Some conversations I have had with my friends / relatives and a few things I noticed in a couple of social gatherings got me thinking ‘Why seemingly reasonable, logical, empathetic people react / behave differently with others given the same type of situation they are in?‘
A few examples of those instances are below:
Scenario # 1: A Wedding
Two elderly ladies conversing… Lady 1 asks about Lady2’s daughter and why she isn’t at the function. Lady1 replies, ‘Oh, my daughter is very busy with work and her family. Sunday is the only day she gets to relax’. Now, the same question comes up about her daughter-in-law. Lady1 answers, ‘She doesn’t like to socialize much; she just wants to spend time with her family and husband’.
Scenario # 2: Family get-together (Attendees being Elderly folks, middle aged men and women, kids in their teens and 20s)
A lady hosting the party is wearing a pink colored sari and a 20 year old girl wearing a dress in a similar shade pink. Another lady, who happens to be the Mother-in-law of the hostess and grandmother of the 20 year old girl comments on the sari and dress. ‘Oh! That pink color; in our days we called it ….. Pink. It is not our type!!‘ targeting the daughter-in-law’s saree. ‘Ah! My granddaughter is looking so pretty in that pink ghagra. She bought it from a designer boutique!!‘
Scenario # 3: Getting ready for an Important Festival
A daughter is talking to her sister-in-law (SIL) about festival preparations. She is advising her SIL to keep her Mother’s involvement in festival preparation to a minimum as she is getting old. That same lady when discussing about preparations at her place, she says, ‘Oh, my in-laws are visiting us for the festival; I will leave all the pooja related work to my Mother-in-law; I will take care of the rest‘. Her Mother-in-law is older than her Mother.

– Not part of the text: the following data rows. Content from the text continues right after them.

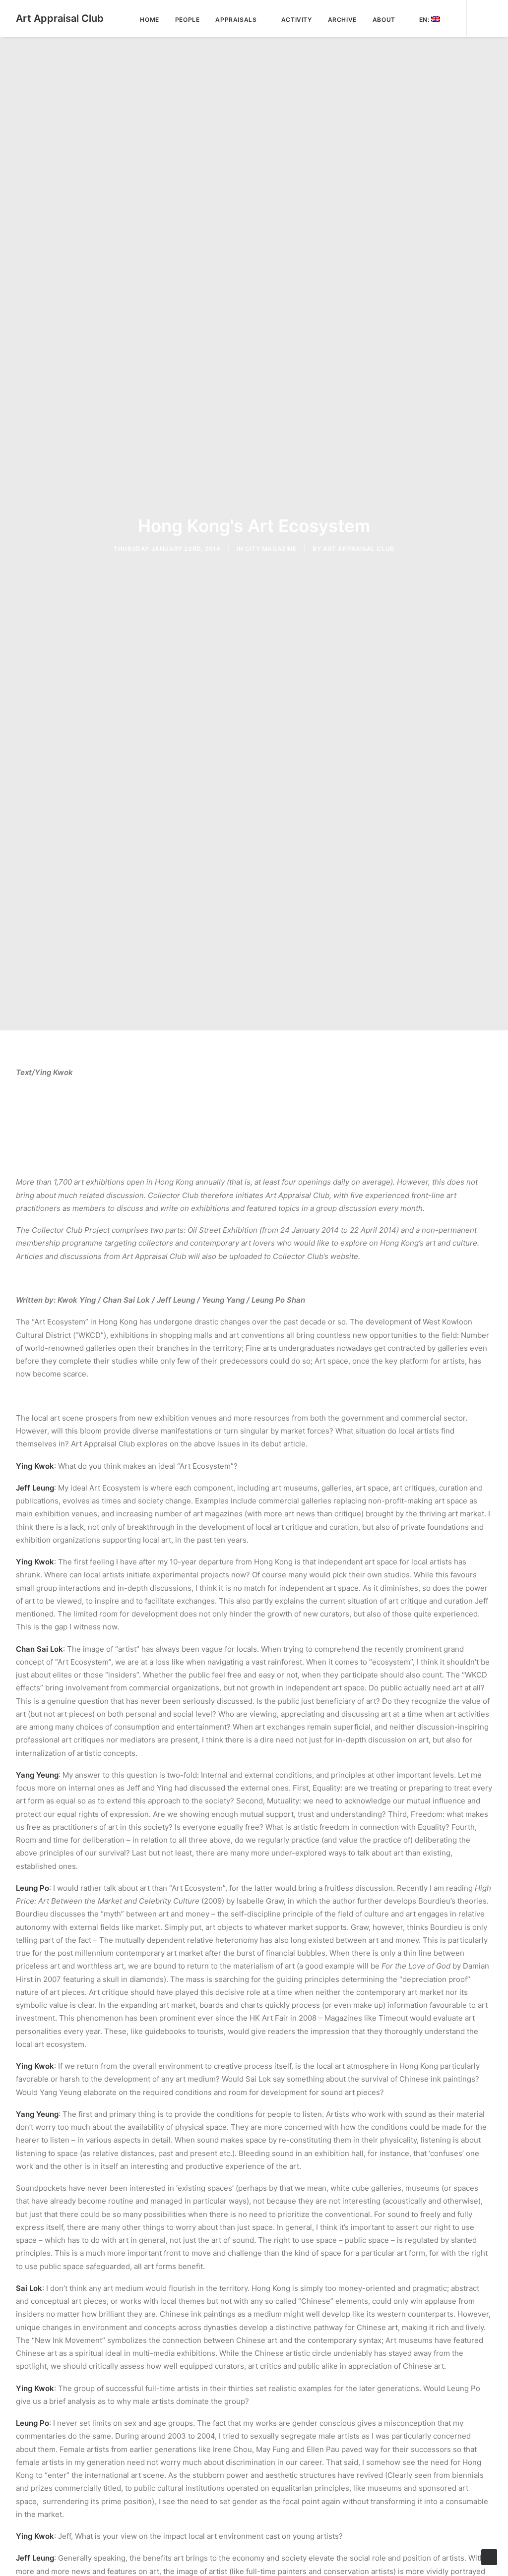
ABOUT (384, 19)
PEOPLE (187, 19)
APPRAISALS (235, 19)
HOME (149, 19)
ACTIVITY (296, 19)
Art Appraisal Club (358, 548)
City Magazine (271, 548)
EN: (425, 19)
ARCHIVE (342, 19)
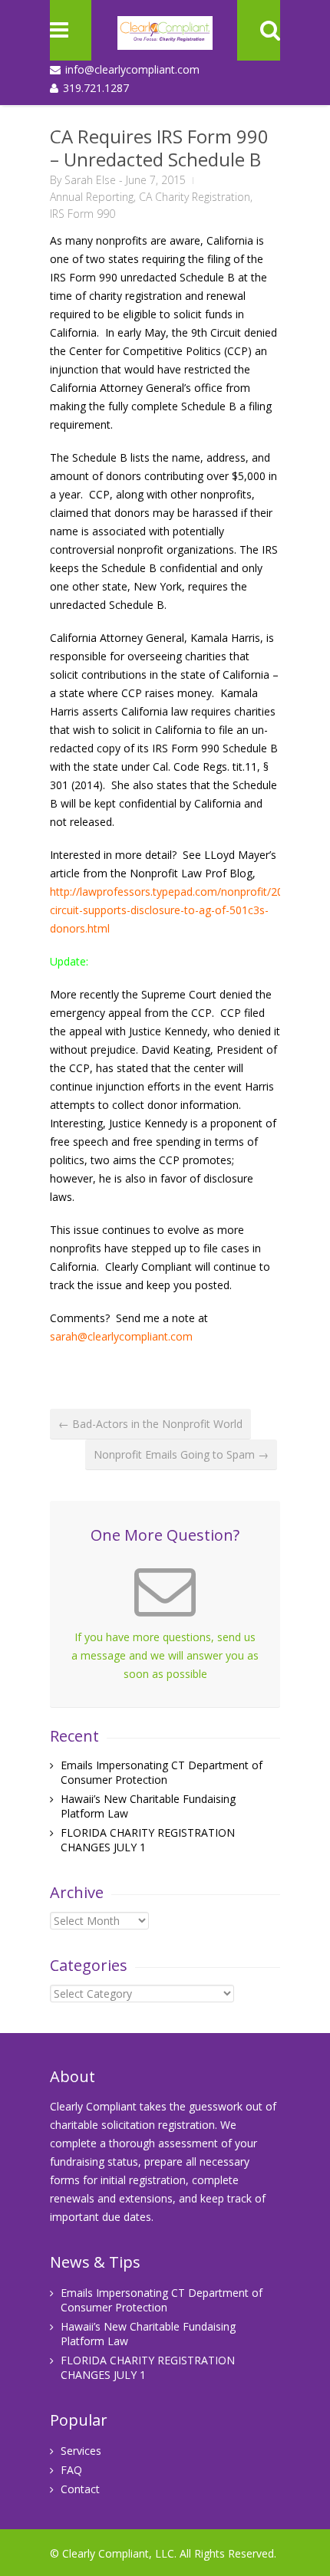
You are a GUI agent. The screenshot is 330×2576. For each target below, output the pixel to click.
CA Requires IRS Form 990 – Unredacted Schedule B (159, 147)
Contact (80, 2489)
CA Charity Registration (194, 196)
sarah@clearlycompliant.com (121, 1336)
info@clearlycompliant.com (132, 69)
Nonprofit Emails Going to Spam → (181, 1454)
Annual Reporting (92, 196)
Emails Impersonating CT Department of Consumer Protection (161, 1772)
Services (81, 2450)
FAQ (71, 2469)
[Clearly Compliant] (165, 38)
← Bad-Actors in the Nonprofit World (150, 1423)
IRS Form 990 (82, 213)
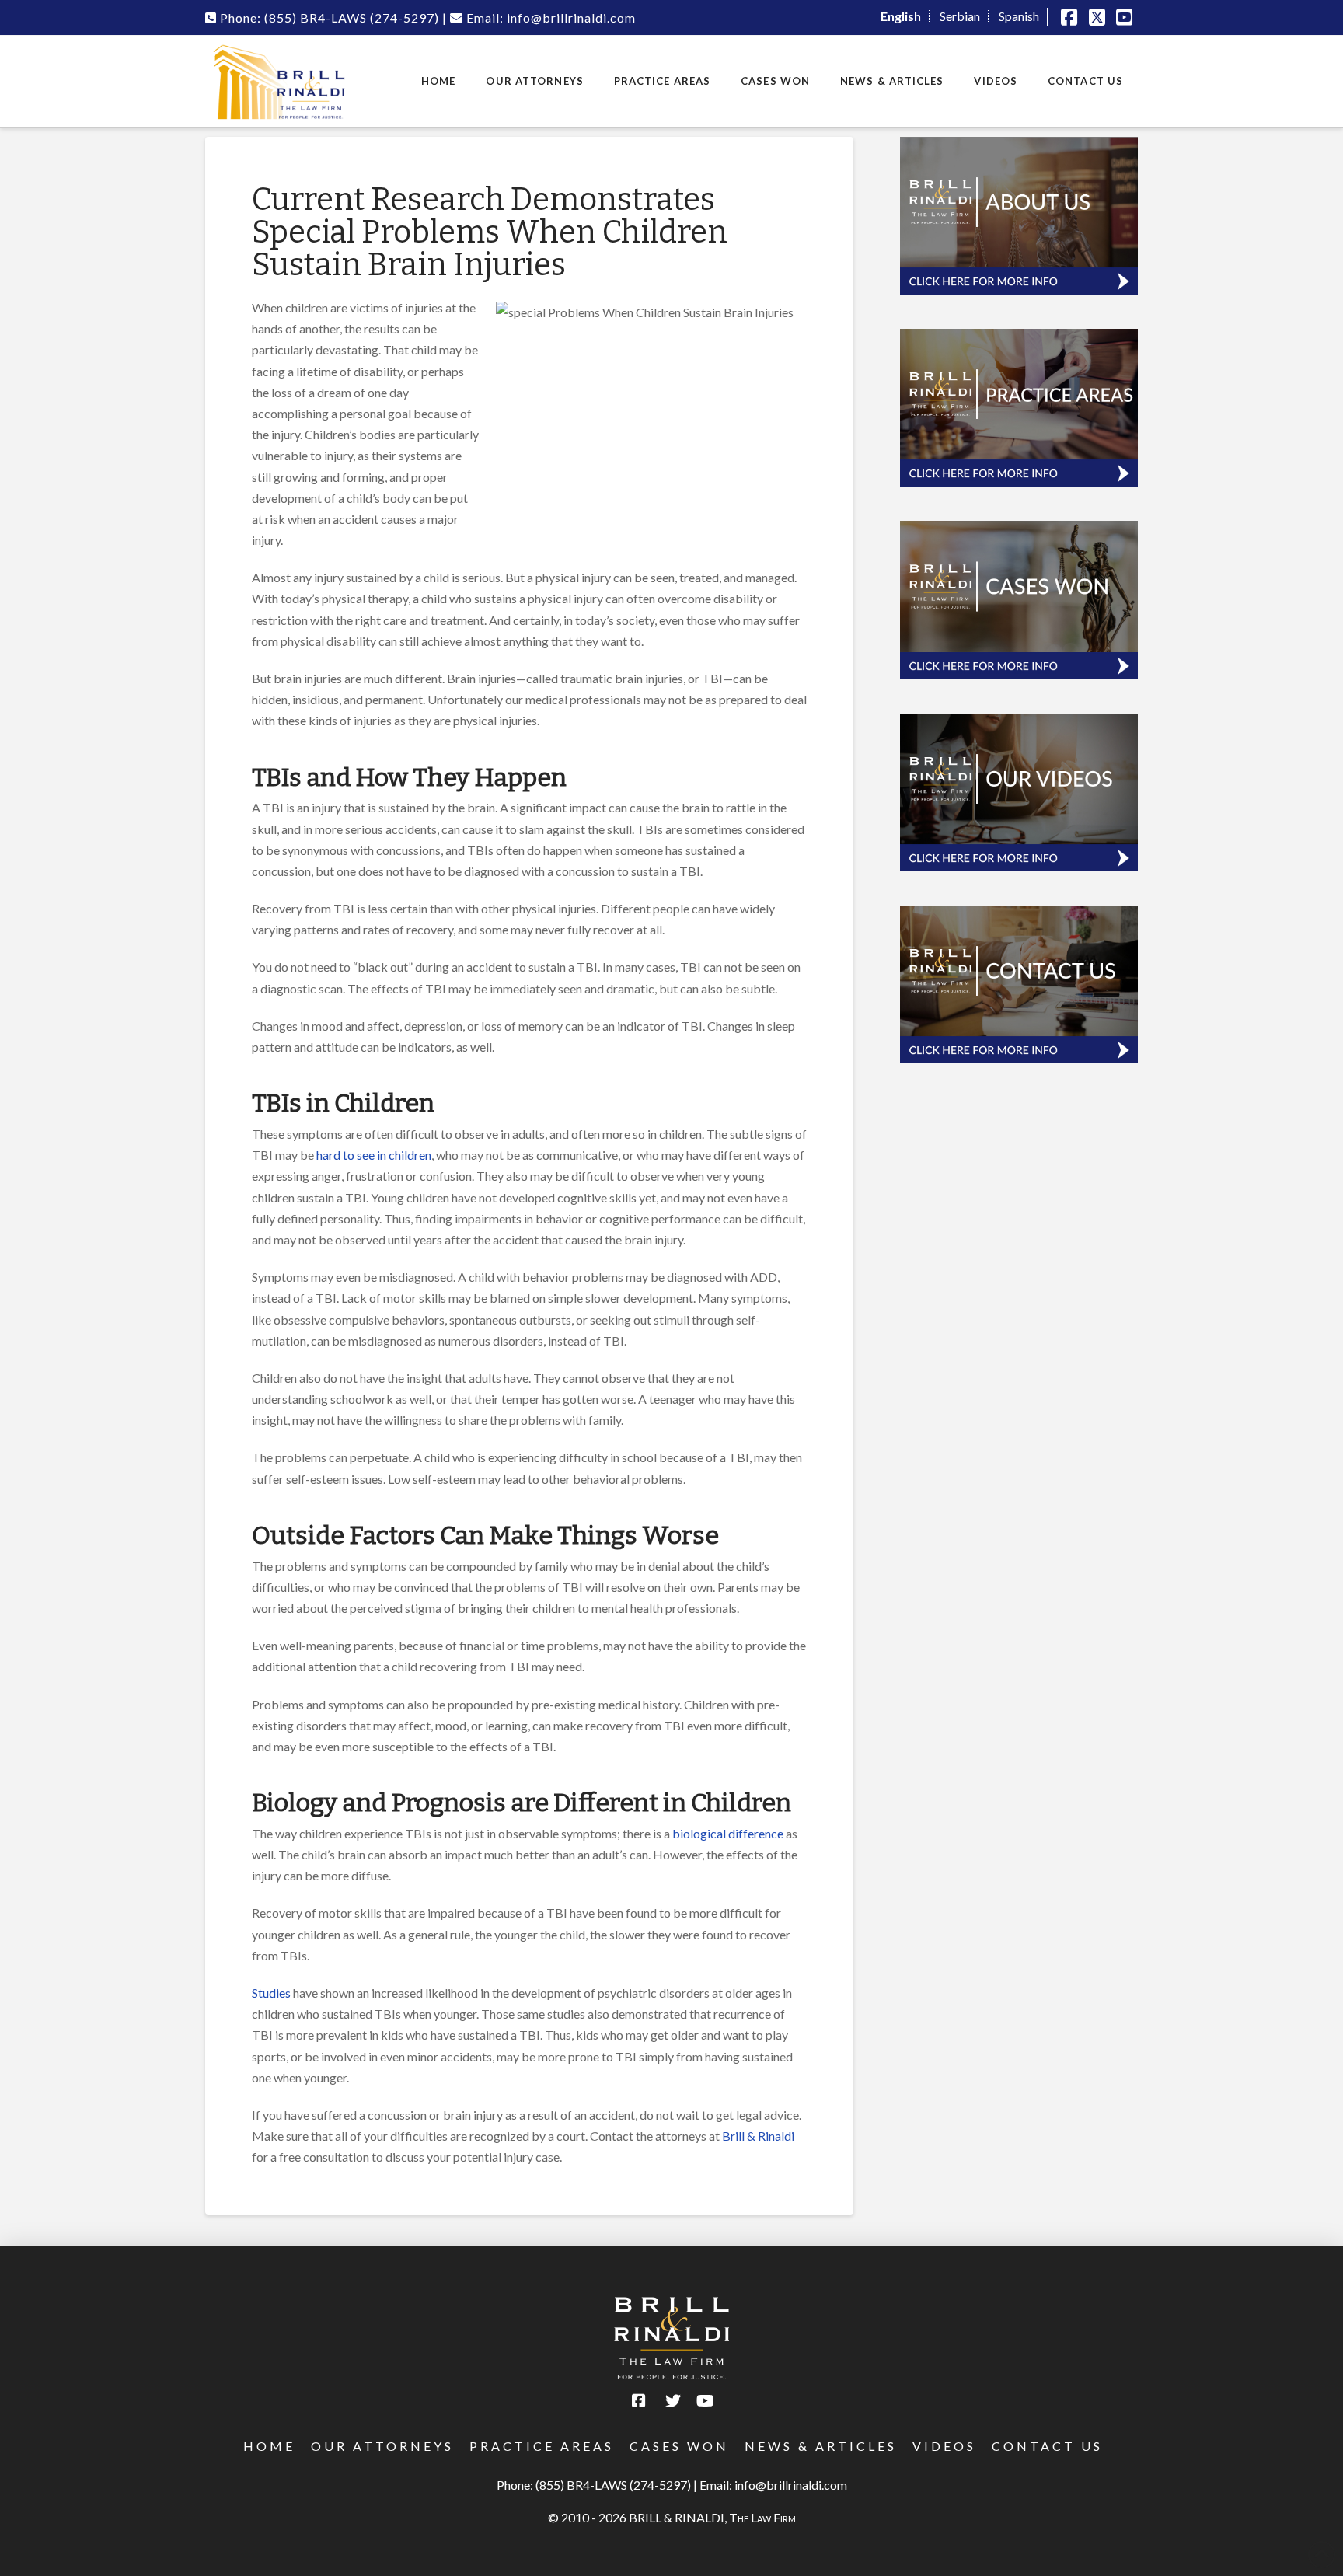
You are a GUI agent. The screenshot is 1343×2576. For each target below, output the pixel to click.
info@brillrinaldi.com (790, 2484)
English (901, 16)
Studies (271, 1992)
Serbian (960, 16)
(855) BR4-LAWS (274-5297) (613, 2484)
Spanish (1019, 16)
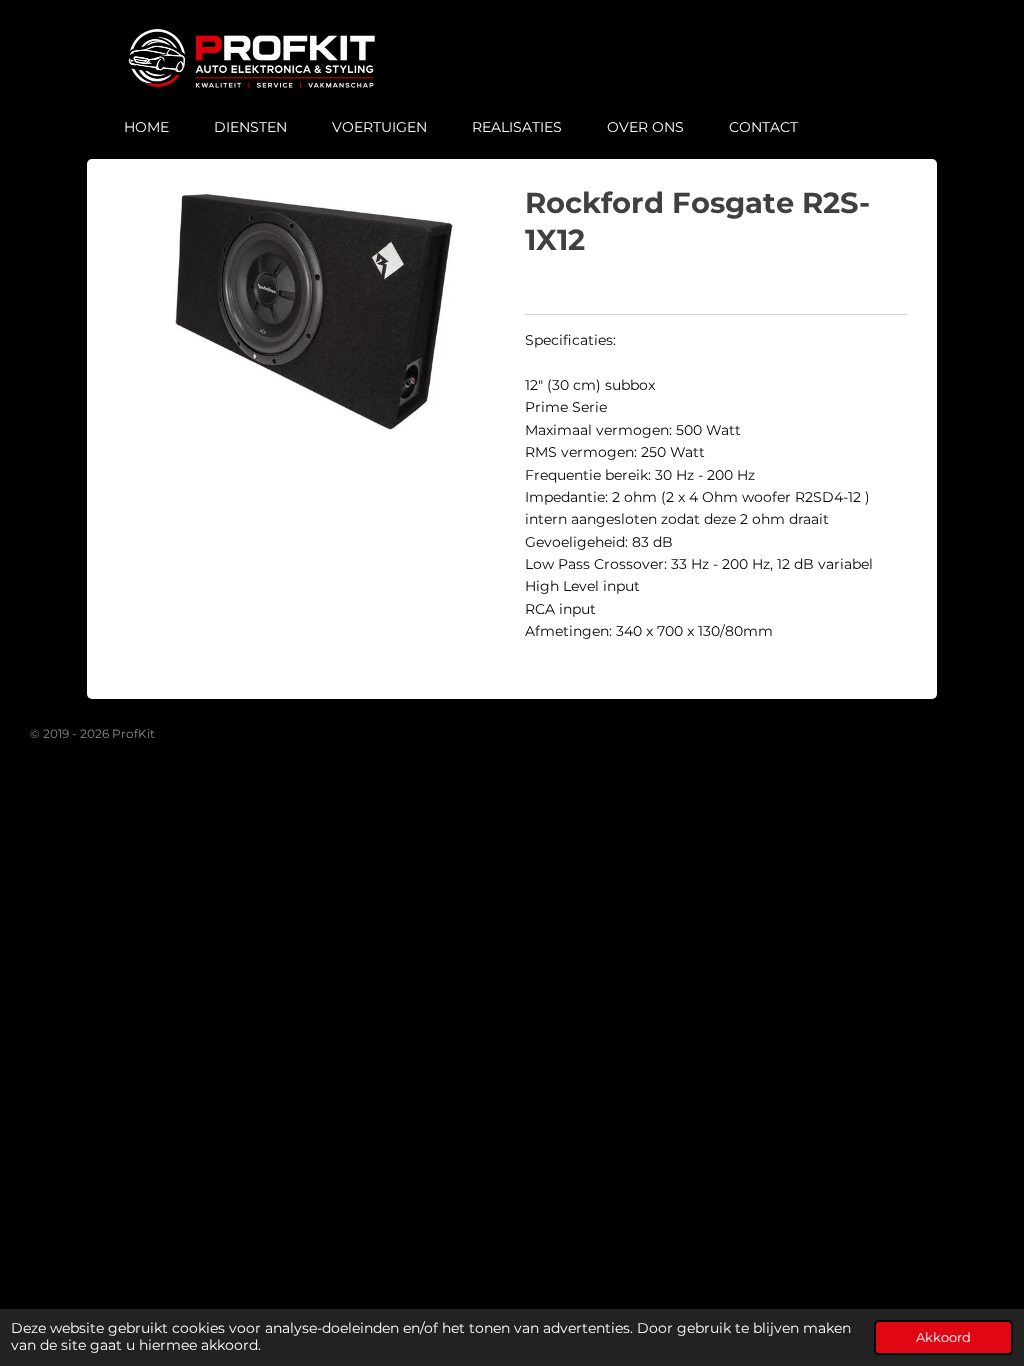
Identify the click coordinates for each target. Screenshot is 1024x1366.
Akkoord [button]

In all the above cases, situation was the same, people involved were also in similar circumstances, the only difference being the type of the relationship they shared with each other.
In the first case, both the daughter and daughter-in-law are in similar situation. Both are working, both have families to juggle, kids to care for. But, the elderly lady wore the ‘Mother’ and ‘ Mother-in-law’ glasses while passing her judgment.
In the second case, apparel color remained the same. Reaction was based on Mother-in-law and Grandmother relationship.
In the third one, a daughter viewed ‘the elderly lady helping out in festival prep‘ in two different lights, it was perfectly fine and expected when it was her Mother-in-law helping her out, but burdensome if her Mother helped her Sister-in-law.
For a moment, let us imagine these people forgot / put aside the Type of Relationship they shared and looked at the other person just as another human being. I bet you, they would have been compassionate, objective, and logical towards everyone involved.
Isn’t it better to look at a person for who he / she really is and find happiness instead of pointing out shortcomings / passing hurtful comments based on the type of relationship? We will the have more meaningful, healthier, and happier relationships.
I am sure there are plenty of people who are trying to nurture healthy bonding with others. Such efforts will be fruitful if all involved parties do his / her part.
A relationship is a two-way street; it will eventually fade out if not reciprocated. We can’t and shouldn’t take anyone for granted.